◆ Jobs:
A) Using the study summary, decide whether each statement below agrees with it. For each, answer yes or no and quote the deciding words. (i) A waterlogging event requires the SMCI-index to stay above 0.6 for at least 10 days. (ii) The Double Stress Index is the harmonic mean of drought and waterlogging event frequencies. (iii) Groundwater depth data come from the Delingha Meteorological Station.
B) Rewrite the study summary's paragraph that begins "This study developed a remote sensing-based framework" as a short list, keeping its main facts.

◆ Text:
----------

Fu et al. (2025) Remote sensing-based monitoring of compound drought-waterlogging stress in groundwater-sensitive agroecosystems in arid regions

Identification

• Journal: Agricultural Water Management
• Year: 2025
• Date: 2025-09-22
• Authors: Di Fu, Xin Jin, Yanxiang Jin, Xufeng Mao, Na Yao
• DOI: 10.1016/j.agwat.2025.109826

Research Groups

• School of the Geographical Science, Qinghai Normal University, China
• MOE Key Laboratory of Tibetan Plateau Land Surface Processes and Ecological Conservation, China
• Qinghai Forestry Engineering Supervision Center Co., Ltd., China

Short Summary

This study developed a remote sensing-based framework to monitor groundwater-driven compound drought-waterlogging stress in arid Groundwater-Sensitive Agroecosystems (GWSA) in Northwest China. By downscaling root-zone soil moisture data to 30 m resolution and employing novel indices, the research revealed significant spatial heterogeneity in stress patterns and identified groundwater level, precipitation, and temperature (via snowmelt) as key drivers, offering critical insights for agricultural resilience.

Objective

• To assess the effectiveness of the established remote sensing-based method for extracting compound drought-waterlogging stress in GWSA.
• To characterize the spatiotemporal patterns of compound drought-waterlogging stress in the Gahai Irrigation District GWSA.
• To identify the factors influencing the spatiotemporal changes in compound drought-waterlogging stress.

Study Configuration

• Spatial Scale: Gahai Irrigation District, Northwest China (97°20′ to 97°35′E and 37°00′ to 37°20′N), with data downscaled to 30 meters spatial resolution.
• Temporal Scale: Daily data from 2018 to 2022 for monitoring, with some ancillary data from earlier periods (e.g., soil type 1995, soil texture 2013–2014).

Methodology and Data

• Models used:
  • Random Forest (RF) algorithm for downscaling 1 km root-zone soil moisture (RZSM) to 30 m resolution.
  • Soil Moisture Condition Index (SMCI-index) for identifying drought (SMCI-index < 0.4 for ≥10 days) and waterlogging (SMCI-index > 0.6 for ≥3 days) events.
  • Double Stress Index (DSI), calculated as the harmonic mean of drought and waterlogging event frequencies, for identifying compound stress.
  • Vegetation Condition Index (VCI) and Vegetation Drought Index (VDI) for drought monitoring validation.
  • SWAT-MODFLOW model (from Jin et al., 2022) for waterlogging monitoring validation benchmark.
• Data sources:
  • In-situ observations: Precipitation, air temperature (Delingha Meteorological Station), runoff of the Bayin River (Qinghai Provincial Department of Water Resources), groundwater depth (Delingha Hydrological Station).
  • Soil moisture products: SMCI1.0-dataset (1 km daily, 100 cm depth RZSM) from National Tibetan Plateau Data Center. SMAP L4 (9 km 3-hourly RZSM, 0–100 cm). GLDAS 2.2 (0.25° daily RZSM). GLEAM 4 (0.1° daily RZSM).
  • Satellite imagery & derived products: MOD11A1/MYD11A1 (1 km daily Land Surface Temperature - LST). MOD09GA/MYD09GA (500 m daily surface reflectance for NDVI, NDWI, kNDVI, EVI, GI). ASTER GDEM (30 m for DEM, Slope, Aspect).

----------

◆ Dataset entries:
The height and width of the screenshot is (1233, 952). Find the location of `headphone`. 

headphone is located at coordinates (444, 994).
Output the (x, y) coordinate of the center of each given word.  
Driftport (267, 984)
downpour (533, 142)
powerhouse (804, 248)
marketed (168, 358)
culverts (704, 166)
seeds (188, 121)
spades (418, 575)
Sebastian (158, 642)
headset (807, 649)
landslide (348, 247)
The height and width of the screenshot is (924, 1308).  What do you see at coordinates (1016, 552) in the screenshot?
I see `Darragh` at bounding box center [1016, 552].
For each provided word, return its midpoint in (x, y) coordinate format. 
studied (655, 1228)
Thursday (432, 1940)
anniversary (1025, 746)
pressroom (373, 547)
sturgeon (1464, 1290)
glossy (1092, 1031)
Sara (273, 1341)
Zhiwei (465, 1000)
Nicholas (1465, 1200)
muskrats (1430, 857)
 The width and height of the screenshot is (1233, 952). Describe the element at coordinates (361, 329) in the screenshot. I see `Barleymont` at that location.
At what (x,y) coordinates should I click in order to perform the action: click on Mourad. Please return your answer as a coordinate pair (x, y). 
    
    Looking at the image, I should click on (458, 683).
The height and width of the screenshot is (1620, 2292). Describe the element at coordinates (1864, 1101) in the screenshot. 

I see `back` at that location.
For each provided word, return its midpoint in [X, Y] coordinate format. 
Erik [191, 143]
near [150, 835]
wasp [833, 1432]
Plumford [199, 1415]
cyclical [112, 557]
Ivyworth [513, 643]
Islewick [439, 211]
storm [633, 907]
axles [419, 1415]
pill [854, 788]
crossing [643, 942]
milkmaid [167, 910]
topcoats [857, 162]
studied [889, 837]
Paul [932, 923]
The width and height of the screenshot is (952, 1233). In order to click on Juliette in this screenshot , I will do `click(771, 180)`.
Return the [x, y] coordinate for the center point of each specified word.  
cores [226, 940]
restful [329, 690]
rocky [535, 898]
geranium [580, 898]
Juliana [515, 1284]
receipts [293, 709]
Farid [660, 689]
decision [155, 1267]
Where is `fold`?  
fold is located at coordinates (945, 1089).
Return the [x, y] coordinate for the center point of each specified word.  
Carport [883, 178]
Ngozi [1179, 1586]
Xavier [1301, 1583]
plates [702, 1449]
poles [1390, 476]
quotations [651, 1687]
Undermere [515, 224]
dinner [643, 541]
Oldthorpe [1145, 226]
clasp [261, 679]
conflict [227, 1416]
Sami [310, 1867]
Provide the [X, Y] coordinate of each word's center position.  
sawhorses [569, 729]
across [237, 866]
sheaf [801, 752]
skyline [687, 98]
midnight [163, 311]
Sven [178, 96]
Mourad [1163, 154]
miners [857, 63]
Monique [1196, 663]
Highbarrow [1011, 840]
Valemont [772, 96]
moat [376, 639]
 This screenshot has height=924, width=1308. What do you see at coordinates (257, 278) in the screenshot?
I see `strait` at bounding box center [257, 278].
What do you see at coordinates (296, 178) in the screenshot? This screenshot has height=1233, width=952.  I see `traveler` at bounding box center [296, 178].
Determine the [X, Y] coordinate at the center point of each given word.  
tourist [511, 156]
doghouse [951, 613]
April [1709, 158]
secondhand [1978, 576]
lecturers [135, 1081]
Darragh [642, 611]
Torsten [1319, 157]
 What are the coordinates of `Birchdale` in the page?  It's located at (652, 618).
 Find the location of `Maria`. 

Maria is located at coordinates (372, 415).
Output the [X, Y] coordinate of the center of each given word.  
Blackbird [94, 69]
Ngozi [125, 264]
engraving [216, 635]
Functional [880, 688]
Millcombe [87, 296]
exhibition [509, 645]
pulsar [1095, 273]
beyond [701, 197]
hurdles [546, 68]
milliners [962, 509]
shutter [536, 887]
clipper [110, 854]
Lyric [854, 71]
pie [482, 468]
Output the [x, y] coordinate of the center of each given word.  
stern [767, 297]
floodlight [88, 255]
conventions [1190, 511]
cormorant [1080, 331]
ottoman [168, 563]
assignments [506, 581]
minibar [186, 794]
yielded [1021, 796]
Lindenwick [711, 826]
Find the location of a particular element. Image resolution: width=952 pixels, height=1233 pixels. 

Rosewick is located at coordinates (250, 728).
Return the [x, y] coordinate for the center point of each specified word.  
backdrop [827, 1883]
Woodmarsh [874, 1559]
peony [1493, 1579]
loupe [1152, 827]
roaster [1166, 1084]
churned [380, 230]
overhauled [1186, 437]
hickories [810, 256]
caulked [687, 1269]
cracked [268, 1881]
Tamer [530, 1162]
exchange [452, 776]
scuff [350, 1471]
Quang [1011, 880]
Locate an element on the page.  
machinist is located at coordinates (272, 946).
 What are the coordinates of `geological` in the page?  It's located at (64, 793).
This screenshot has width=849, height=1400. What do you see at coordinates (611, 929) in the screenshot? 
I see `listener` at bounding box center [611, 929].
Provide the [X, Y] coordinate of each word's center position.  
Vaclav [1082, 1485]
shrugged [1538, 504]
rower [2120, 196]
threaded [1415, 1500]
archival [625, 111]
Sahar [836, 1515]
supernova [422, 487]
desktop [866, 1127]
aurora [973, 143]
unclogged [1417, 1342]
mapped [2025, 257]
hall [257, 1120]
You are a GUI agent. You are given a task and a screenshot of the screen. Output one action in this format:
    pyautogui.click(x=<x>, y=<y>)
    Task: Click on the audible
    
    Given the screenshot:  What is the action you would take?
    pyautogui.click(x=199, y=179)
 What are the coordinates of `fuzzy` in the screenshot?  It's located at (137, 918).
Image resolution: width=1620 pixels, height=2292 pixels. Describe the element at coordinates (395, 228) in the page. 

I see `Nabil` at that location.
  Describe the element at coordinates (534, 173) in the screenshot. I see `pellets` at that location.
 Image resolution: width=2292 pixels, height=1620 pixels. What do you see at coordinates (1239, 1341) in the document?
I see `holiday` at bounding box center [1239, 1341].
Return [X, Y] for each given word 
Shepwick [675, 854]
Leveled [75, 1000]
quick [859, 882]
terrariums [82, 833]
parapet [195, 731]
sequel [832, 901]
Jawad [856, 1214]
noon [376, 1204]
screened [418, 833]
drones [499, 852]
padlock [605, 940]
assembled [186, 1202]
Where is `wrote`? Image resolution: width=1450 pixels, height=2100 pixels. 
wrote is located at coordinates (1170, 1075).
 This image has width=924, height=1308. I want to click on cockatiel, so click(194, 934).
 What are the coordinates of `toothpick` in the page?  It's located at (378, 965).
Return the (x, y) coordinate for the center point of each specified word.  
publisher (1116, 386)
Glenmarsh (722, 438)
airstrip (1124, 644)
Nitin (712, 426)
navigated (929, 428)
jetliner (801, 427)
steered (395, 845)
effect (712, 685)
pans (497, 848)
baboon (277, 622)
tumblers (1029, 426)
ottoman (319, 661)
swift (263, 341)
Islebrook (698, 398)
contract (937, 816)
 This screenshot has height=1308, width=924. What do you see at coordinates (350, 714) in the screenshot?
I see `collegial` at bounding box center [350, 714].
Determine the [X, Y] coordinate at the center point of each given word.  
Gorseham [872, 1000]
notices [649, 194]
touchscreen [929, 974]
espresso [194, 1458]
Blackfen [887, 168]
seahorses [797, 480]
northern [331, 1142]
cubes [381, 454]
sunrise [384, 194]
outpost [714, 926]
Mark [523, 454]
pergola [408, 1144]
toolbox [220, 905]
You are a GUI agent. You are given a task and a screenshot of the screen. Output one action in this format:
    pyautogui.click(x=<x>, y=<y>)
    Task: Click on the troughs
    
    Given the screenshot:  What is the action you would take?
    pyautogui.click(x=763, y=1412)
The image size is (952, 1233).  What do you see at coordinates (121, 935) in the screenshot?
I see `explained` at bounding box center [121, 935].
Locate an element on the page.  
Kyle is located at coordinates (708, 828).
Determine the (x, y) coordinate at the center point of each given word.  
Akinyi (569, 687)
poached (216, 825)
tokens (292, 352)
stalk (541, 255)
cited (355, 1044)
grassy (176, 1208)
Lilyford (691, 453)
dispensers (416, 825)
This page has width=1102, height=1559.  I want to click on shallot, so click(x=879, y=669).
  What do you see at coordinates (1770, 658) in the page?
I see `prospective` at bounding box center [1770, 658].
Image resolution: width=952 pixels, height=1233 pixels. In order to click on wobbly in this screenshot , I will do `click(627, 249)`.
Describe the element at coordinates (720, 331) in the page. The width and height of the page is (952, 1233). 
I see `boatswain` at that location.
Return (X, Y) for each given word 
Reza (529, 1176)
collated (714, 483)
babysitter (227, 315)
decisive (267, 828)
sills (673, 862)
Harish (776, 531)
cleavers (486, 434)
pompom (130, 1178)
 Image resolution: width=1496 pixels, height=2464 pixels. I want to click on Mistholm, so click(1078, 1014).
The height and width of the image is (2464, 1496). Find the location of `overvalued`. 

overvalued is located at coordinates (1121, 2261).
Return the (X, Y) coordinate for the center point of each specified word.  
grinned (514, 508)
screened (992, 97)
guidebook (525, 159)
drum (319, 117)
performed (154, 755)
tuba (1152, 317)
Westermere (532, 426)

----------

◆ Worked solutions:
A)
(i) No: "waterlogging (SMCI-index > 0.6 for ≥3 days)"
(ii) Yes: "calculated as the harmonic mean of drought and waterlogging event frequencies"
(iii) No: "groundwater depth (Delingha Hydrological Station)"

B)
- Built a remote sensing-based framework to monitor groundwater-driven compound drought-waterlogging stress in arid Groundwater-Sensitive Agroecosystems (GWSA) in Northwest China.
- Downscaled root-zone soil moisture data to 30 m resolution and used novel indices.
- Found significant spatial heterogeneity in stress patterns.
- Identified groundwater level, precipitation, and temperature (via snowmelt) as key drivers.
- Offers critical insights for agricultural resilience.